O’Sullivan: Workforce is a big topic for me. And actually, a big part of our relationship with Best Buy is the commitment to building the future workforce of tomorrow – the clinical workforce at home that has the expertise and wants to be in a highly variable environment. It’s another part of why we chose Best Buy Health.
It’s a pretty fantastic opportunity that we’ve created. And in giving Best Buy the MGB brand of clinical excellence and everything that carries, we are also focusing on digital entrants to the healthcare space and how we identify and support that learning from a grant or scholarship perspective. Because an academic curriculum for digital doesn’t exist within healthcare, nursing, PT, OT, or speech. There’s no at-home curriculum that exists today.
Gamble: That’s mind blowing. It reminds me of some of the conversations we had during Covid when it became clear that physicians needed guidance on doing telehealth appointments. So, before we have to wrap up, I want to talk a little bit about your background and how you became involved in this space.
O’Sullivan: Currently, I am very fortunate to lead the inaugural division of Health Care at Home for Mass General Brigham. I am an adult and geriatric nurse practitioner. I’ve had extensive experience in the post-acute space the majority of my career, both within payer and provider organizations.

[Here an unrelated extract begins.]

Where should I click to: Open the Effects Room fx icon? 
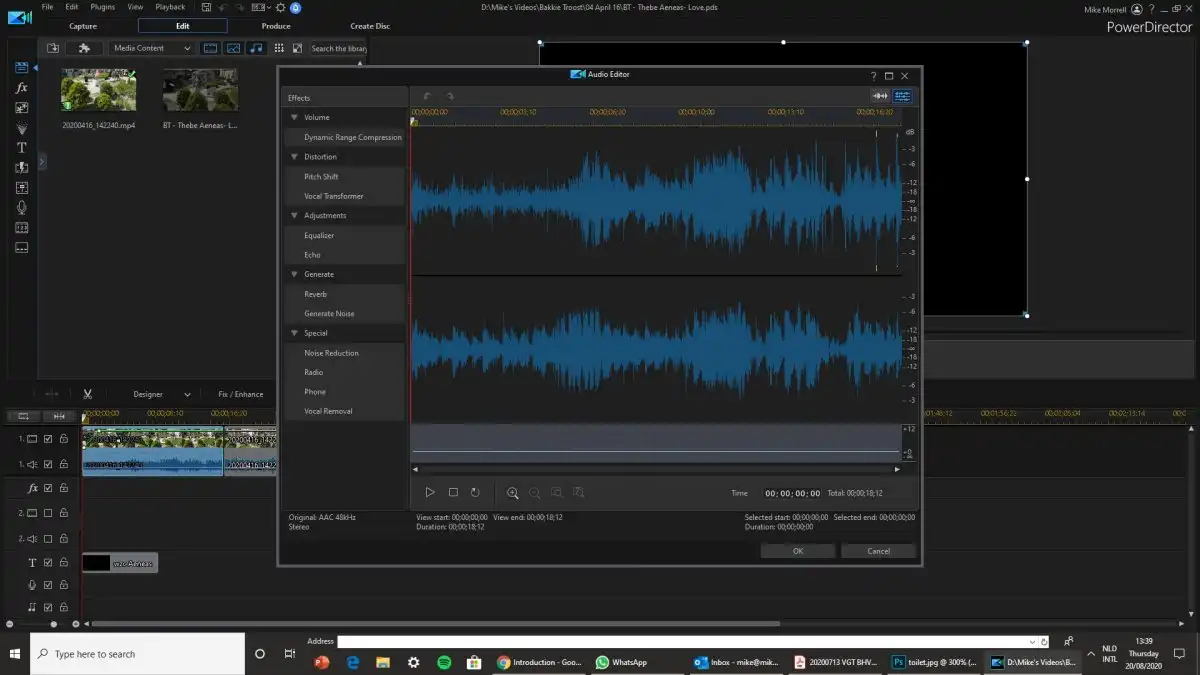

And then before joining Mass General Brigham, I led clinical innovation for Kindred at Home, which was recently acquired by Humana. In my current role, I’ve had the privilege of spearheading the design and leadership of Mass General Brigham’s Healthcare at Home division and really emphasizing what we’ve talked about today: home-based services as the critical imperative across the care continuum and as well as a key strategic asset.
Gamble: There’s so much opportunity in this space. I can understand why you want to be involved in it.
O’Sullivan: Honestly, Kate, it’s been really fun. This is the most exciting position that I’ve ever had the good fortune of leading.